Being neurodivergent doesn’t always look like a disorder. It might look like the quiet student who works twice as hard to appear average. The professional who excels publicly but crashes privately. The adult who has never received a diagnosis but has always felt a quiet, persistent sense of difference while navigating daily demands. Diagnosis can help. It can provide access, language, and sometimes relief. But it doesn’t answer all the questions, and it cannot fully explain the story behind the struggle.

The System

As neurodiversity gains recognition, so do the questions: What does it encompass? Who belongs under its umbrella? What cognitive profiles and patterns does it describe? Some advocate for an expansive model grounded in self-identification. Others call for clinical definitions to ensure shared understanding and appropriate support. Both positions have merit—but both carry risk. Over-expansion can dilute the term, minimizing the needs of those most affected. Over-definition can exclude and invalidate lived experiences.

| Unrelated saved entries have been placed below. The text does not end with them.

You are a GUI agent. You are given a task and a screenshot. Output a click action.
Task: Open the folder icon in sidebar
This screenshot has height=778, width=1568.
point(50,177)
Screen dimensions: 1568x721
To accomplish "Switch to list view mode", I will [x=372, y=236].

If neurodiversity describes a population-level reality—that all minds vary—then neurodivergent describes those whose cognitive patterns diverge in significant and consistent ways. Autism, ADHD, Dyslexia, Dyspraxia, and similar developmental profiles are common examples. Some define this narrowly, requiring formal diagnosis. Others define it experientially, grounded in subjective self-reports of chronic mismatch with one’s environment.

We need language that can hold both identity and impairment, both personal resonance and practical utility. We need terms that invite reflection without erasing real need. At its best, the term neurodivergent shifts the narrative from repair toward recognition. It can offer individuals a framework for understanding themselves and support systemic changes that improve accessibility and care. But it is not a perfect term. It can be romanticized, overused, or co-opted. Like any bridge between person and system, it requires care, precision, and continual dialogue.

The Supporters

For clinicians, neurodiversity invites a shift in orientation—toward something process-focused, relationally attuned, and diagnostically informed. The clinical question becomes: What kind of mind do you have, and how has it learned to adapt? For educators, the challenge is similar: How do we not only accommodate differences, but design learning environments that anticipate them?

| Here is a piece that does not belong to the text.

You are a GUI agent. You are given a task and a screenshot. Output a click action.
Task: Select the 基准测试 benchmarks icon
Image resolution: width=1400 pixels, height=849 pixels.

These changes demand intellectual humility and deep sensitivity. An openness to what can’t be easily named or measured, yet remains real and valid. A willingness to interrogate the limits of our own assumptions—and an appreciation for how much remains unknown.

You may be reading this wondering about yourself. Feeling like you don’t quite fit. You may not have a diagnosis. Or you may have one that doesn’t feel like it tells the whole story. You may be searching for language that makes your experience feel less alone. Or a framework that makes better sense of what you’ve long felt. Or maybe you’re asking an older, deeper question: What does it mean to be different in a world that rewards sameness?

Neurodiversity does not answer this question—how could it? It is an idea, a concept, a frame. It cannot act on its own. But it can serve as a catalyst. It can offer a container for reflection, and—within the context of therapy—a way to explore your mind’s architecture and how it has been shaped by the world around you.

You don’t need a label to begin reflecting on how you move through the world. You don’t need a category to begin asking what your mind needs to thrive. Finding the right term is not the point. These ideas are guiding images—pointers toward inquiry, growth, and clarity.

That is what therapy offers. Not a verdict, but a space. A space that allows for a steady unfolding—aimed at understanding the patterns you carry and the meaning they hold.